- **Data extract**:
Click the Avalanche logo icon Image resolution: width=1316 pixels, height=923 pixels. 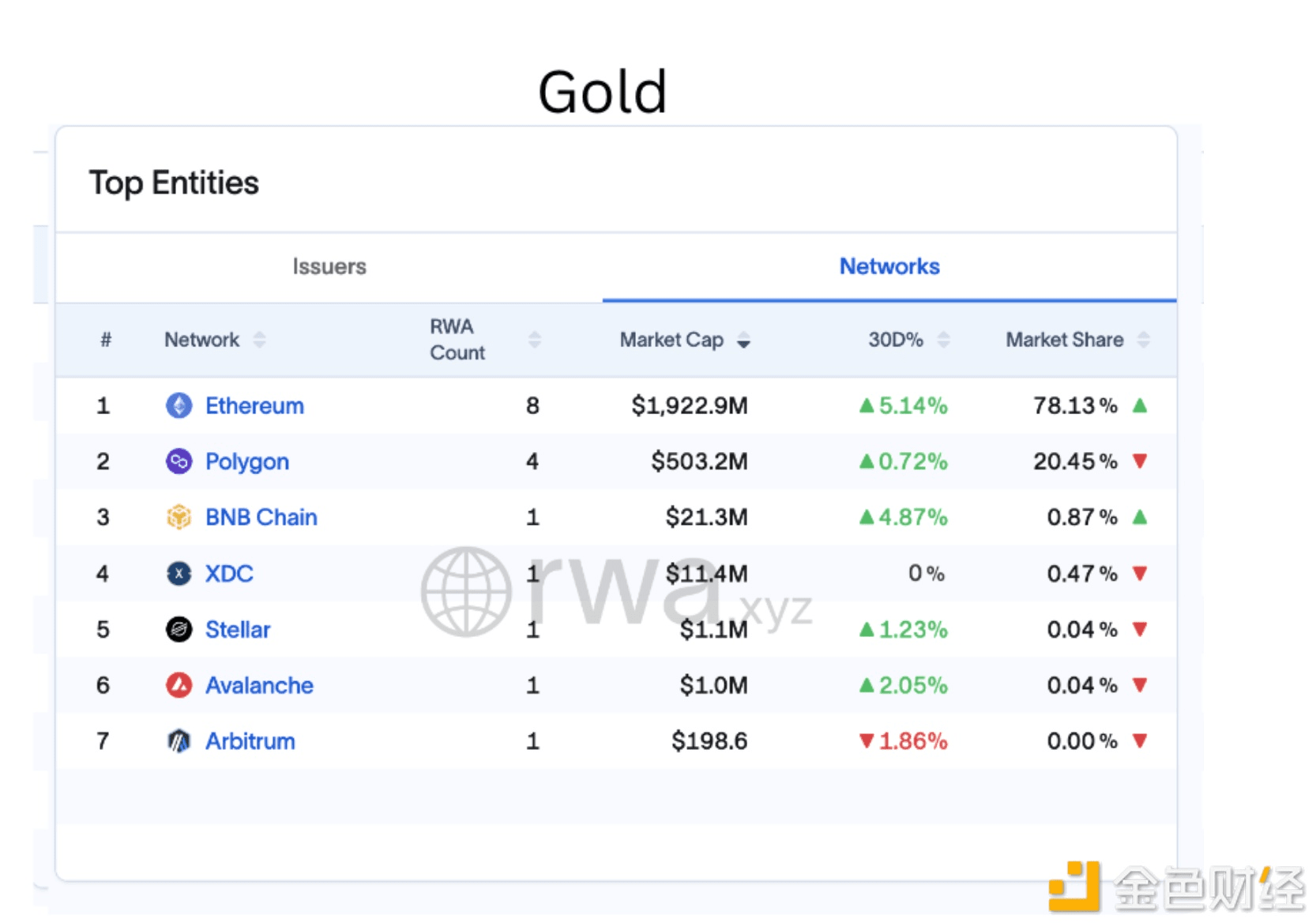(x=179, y=685)
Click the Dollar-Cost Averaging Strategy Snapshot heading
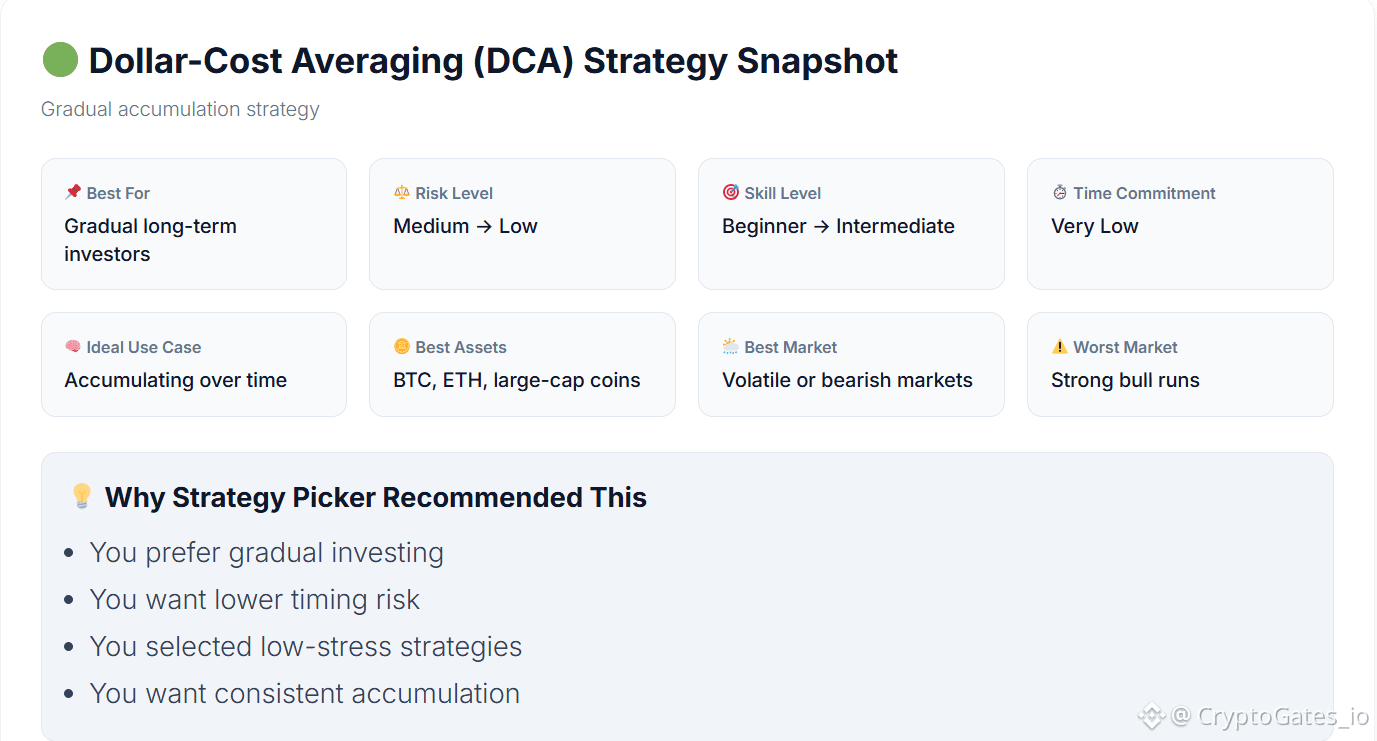1377x741 pixels. pos(493,61)
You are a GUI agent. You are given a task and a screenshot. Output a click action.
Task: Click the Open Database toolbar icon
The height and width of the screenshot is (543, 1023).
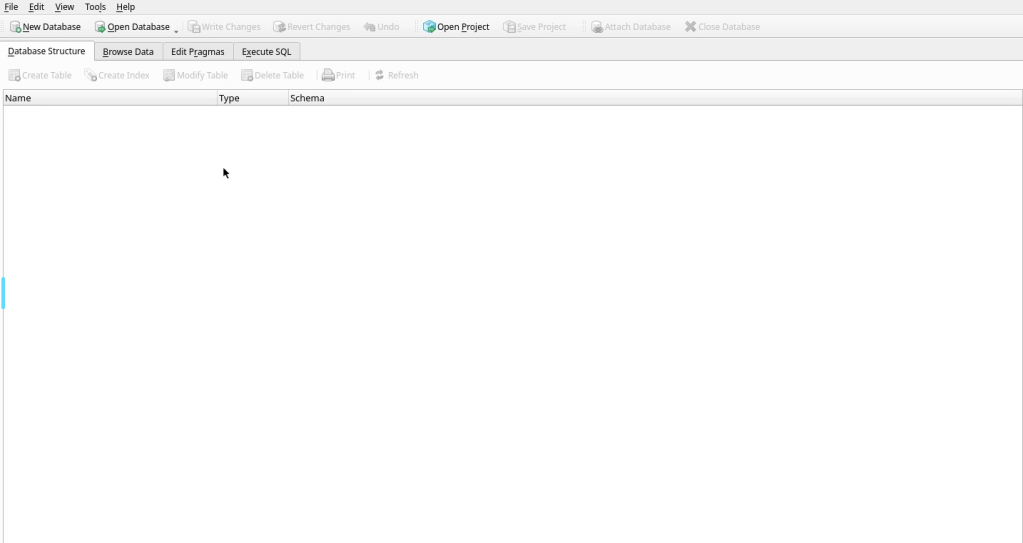point(100,27)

- **Goal of the exercise**:
Return only the lines from the line containing "You are a GUI" through the last line of the records above, both ends included, exactly as written, leaving pictures out.

- **Solved exercise**:
You are a GUI agent. You are given a task and a screenshot. Output a click action.
Task: Click the Open Database toolbar icon
The height and width of the screenshot is (543, 1023).
point(100,27)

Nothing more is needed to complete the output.